■ **What this task involves**:
Print the records below once again, exactly as they were given.

(Dataset entries)
========================

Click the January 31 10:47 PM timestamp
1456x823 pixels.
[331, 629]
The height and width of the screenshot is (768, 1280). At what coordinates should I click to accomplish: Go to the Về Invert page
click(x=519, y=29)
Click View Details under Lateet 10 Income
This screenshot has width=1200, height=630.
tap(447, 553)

========================

■ **Written answer**:
Click the January 31 10:47 PM timestamp
1456x823 pixels.
[331, 629]
The height and width of the screenshot is (768, 1280). At what coordinates should I click to accomplish: Go to the Về Invert page
click(x=519, y=29)
Click View Details under Lateet 10 Income
This screenshot has width=1200, height=630.
tap(447, 553)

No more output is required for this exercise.